6月11日、中紀委は、12回目の中央巡視組巡回のフィードバック状況をインターネットで公開した。今回は第18回中国共産党中央委員会による最終回の巡回で、中紀委は「すべての部門を網羅した」と評価している。

中央巡視組とは、党中央規律検察委員会(中紀委)から各省庁、国有企業、地方政府に派遣される巡視チームで、各機関に党規に対する違反がないかをチェックするため、不定期に巡視を行っている。

この巡回により多数の腐敗官僚が摘発され、政府メディアは、これまで正式に通報のあった「有毒な」大トラ(腐敗した党高官)は少なくとも周永康、令計画、郭伯雄、徐才厚、蘇栄、王珉、薄熙来、王立軍、黄興国、武長順、白恩培、仇和の12人、と実名を挙げて公表した。

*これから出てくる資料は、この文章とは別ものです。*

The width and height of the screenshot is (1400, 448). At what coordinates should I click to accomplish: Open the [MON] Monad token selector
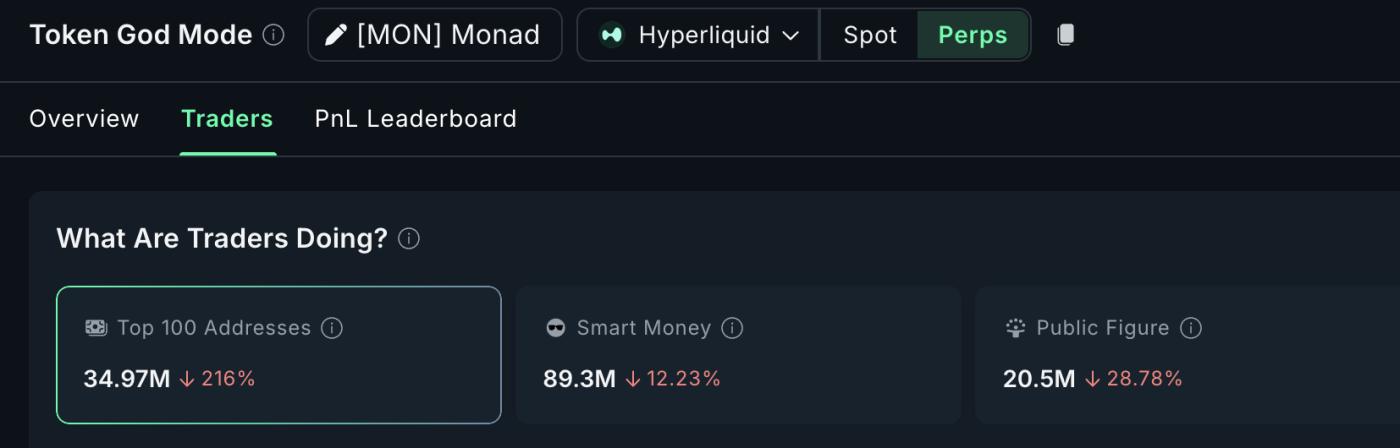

これらの腐敗官僚は例外なく江派。彼らはこれまで、軍、政府、公安局、検察局、法院や地方政府にまで幅広く勢力を伸ばして権勢をふるっていた。今回のリストは、「現在の中国における汚職高級官僚は、全て江沢民につながっている」との世論と一致している。

今回の任期において、習主席は江沢民の腹心で、軍部に大きな影響力を持っていた徐才厚と郭伯雄、公安・司法部門の「皇帝」との異名を取る周永康、国家安全部副部長の馬建を失脚させ、「大トラ狩り」が、31省自治区直轄市すべてをカバーした。

今後、官僚と財界の間の癒着関係を一掃し、金融系統に山積する数々の弊害を解消するため、習主席は腐敗官僚に対し、さらに追及の手を強めてゆくとみられる。

 

今年初め、香港から北京へ連れ戻された中国人富豪の肖建華は、江派の不正資産を自身の企業集団「明天系」で資金洗浄していたことが明らかになっており、元中国人民銀行頭取・元天津市市長戴相龍の娘婿・車峰、元国防長官梁光烈の息子・梁軍、元政協主席賈慶林の娘婿・李伯潭、元国家副主席曽慶紅の息子・曽偉など、多くの江派有力幹部家族の名前が挙げられている。つまり、肖の調査を進めることは、腐敗幹部家族の利権を追及することに直結している。

ある政治評論家は、肖建華事件とほぼ同時に発生した、逃米中の富豪郭文貴による党内部スキャンダルの暴露は、江派が習陣営反腐敗勢力に抱く不満が結集したもので、江派は19大までに、反腐敗運動の陣頭指揮を執る王岐山を失脚させることを狙っていると分析している。また、習政権は海外逃亡中の郭自身より、中国国内にいる郭の後ろ盾に対する調査・処理には重点を置いているとの情報もある。

ここで、4月末に海外の消息筋が「習近平、王岐山、孟建柱の3人は、郭文貴を陰で操る人物を厳罰に処すことで合意している」と伝えた後、5月に起きた一連の大きな動きを振り返ってみる。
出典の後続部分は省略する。